• TASK ITEM
From the line containing "The height and" through the last line of the entries, output the text exactly. Pictures stay out.
*** RECORDS FOR PROCESSING Section Begins ***
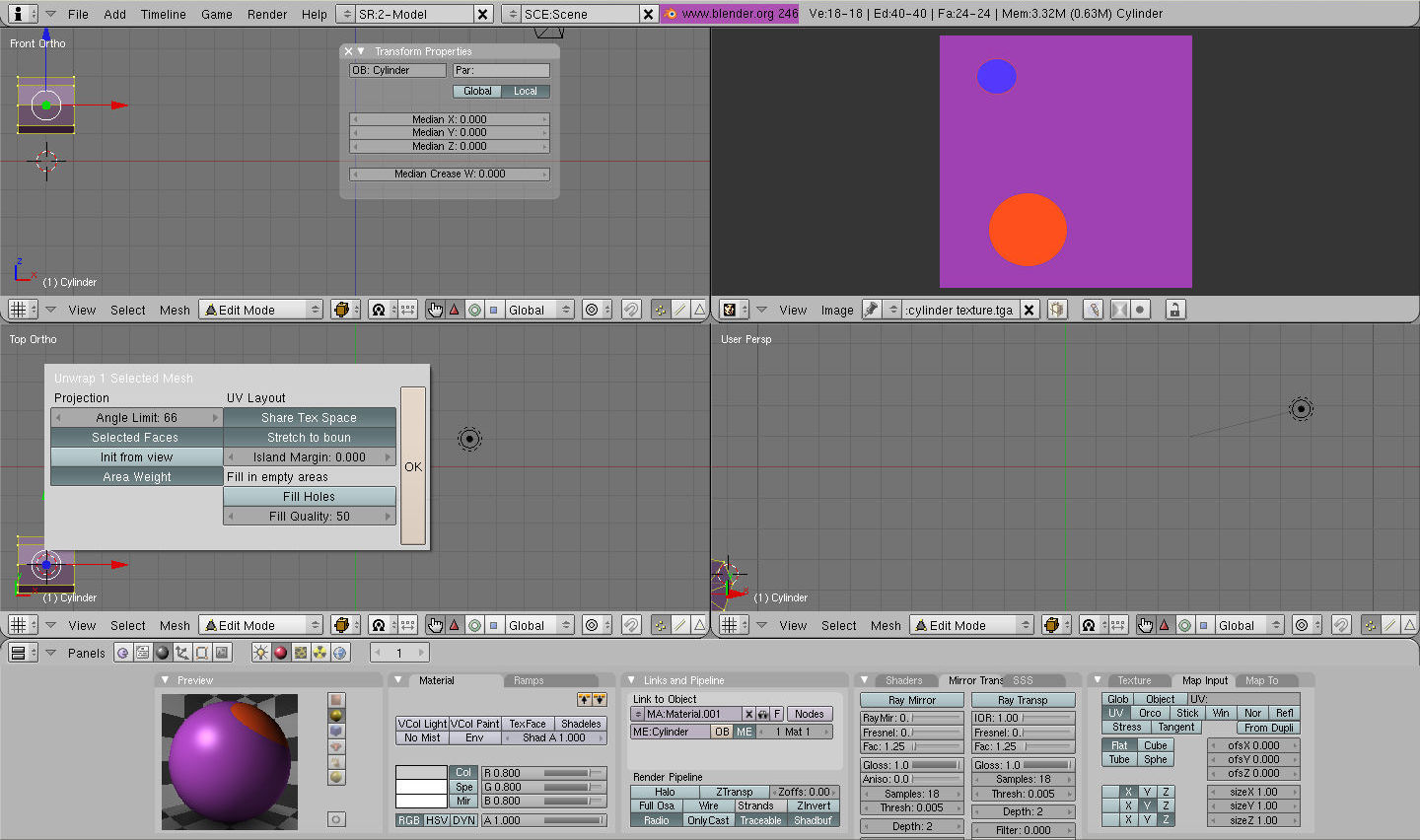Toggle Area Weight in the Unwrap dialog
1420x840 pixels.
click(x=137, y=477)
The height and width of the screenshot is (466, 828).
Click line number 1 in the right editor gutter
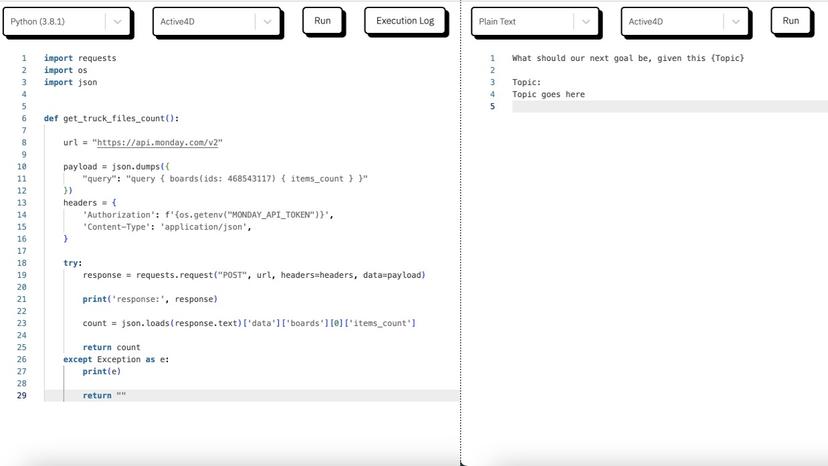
*** RECORDS FOR PROCESSING Section Ends ***
• TASK RESULT
The height and width of the screenshot is (466, 828).
Click line number 1 in the right editor gutter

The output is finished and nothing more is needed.